Records excerpted from a collection
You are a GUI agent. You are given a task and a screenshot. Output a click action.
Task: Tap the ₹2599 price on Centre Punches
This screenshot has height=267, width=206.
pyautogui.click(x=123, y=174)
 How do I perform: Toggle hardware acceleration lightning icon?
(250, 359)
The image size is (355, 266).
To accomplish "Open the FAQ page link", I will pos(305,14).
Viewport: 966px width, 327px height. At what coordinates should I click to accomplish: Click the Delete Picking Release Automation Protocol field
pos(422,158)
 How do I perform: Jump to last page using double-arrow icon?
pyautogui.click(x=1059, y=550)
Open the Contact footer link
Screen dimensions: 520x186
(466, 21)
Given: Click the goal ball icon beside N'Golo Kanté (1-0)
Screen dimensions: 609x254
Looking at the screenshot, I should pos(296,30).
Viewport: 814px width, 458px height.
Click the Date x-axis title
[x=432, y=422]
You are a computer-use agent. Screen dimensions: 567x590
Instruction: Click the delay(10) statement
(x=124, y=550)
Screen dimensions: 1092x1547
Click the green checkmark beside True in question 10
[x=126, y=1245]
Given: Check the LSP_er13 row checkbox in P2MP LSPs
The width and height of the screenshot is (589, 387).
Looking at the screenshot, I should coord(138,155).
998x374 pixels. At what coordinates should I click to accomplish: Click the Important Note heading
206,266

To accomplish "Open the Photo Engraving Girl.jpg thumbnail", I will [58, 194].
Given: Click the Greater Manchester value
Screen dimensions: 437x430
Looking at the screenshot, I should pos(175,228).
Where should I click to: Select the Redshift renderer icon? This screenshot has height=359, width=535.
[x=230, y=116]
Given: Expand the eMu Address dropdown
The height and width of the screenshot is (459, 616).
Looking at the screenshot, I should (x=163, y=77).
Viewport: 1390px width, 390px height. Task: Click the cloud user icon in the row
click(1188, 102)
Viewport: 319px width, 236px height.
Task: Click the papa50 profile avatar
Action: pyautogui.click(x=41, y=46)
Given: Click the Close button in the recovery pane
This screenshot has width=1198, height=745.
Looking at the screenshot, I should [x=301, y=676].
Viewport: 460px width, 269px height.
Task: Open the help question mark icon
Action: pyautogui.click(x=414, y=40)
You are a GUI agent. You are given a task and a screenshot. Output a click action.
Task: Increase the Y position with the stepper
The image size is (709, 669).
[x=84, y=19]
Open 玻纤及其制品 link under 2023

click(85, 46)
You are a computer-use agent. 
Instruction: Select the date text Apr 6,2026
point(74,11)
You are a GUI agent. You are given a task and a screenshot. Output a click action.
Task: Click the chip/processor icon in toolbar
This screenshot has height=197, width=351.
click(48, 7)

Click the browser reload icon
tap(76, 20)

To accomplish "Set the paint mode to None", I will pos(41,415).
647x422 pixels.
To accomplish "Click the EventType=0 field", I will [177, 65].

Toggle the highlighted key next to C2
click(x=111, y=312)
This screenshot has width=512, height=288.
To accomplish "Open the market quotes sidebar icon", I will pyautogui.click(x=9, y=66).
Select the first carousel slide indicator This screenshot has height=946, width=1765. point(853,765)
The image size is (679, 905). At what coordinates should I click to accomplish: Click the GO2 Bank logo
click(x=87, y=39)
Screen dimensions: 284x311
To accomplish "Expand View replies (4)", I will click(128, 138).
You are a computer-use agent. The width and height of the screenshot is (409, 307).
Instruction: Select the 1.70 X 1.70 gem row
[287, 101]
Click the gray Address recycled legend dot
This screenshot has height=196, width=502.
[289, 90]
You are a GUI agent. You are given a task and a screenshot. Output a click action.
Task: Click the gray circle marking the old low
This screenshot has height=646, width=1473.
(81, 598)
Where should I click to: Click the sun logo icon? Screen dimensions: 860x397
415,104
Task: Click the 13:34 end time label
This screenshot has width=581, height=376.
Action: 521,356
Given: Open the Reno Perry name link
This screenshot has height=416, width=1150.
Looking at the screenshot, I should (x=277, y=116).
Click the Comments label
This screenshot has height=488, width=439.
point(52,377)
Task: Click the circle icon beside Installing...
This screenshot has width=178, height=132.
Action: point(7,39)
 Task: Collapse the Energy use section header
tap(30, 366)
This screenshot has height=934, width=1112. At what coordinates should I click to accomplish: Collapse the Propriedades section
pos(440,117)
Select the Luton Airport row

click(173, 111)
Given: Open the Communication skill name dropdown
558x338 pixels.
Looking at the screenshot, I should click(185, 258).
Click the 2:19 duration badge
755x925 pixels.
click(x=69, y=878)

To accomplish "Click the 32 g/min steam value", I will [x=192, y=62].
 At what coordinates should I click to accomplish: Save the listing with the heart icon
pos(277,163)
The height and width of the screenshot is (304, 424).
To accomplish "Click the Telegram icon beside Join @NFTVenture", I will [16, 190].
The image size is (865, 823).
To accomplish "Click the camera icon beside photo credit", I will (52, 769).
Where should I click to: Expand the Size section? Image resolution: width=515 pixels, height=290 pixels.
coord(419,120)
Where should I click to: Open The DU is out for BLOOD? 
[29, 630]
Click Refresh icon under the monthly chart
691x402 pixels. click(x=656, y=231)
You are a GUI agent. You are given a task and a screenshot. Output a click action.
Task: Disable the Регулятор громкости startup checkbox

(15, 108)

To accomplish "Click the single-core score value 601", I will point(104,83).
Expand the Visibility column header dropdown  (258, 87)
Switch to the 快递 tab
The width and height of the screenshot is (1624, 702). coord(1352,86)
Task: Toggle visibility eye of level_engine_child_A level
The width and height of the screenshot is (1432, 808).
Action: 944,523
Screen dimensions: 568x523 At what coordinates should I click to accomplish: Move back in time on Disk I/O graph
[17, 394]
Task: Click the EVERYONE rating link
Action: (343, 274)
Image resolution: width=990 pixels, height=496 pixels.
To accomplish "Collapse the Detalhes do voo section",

*ACTION ITEM*. The answer must be every line of the data that contains the word "circle".

*SOLUTION TO THIS TASK*.
Task: Click the gray circle marking the old low
Task: Click the circle icon beside Installing...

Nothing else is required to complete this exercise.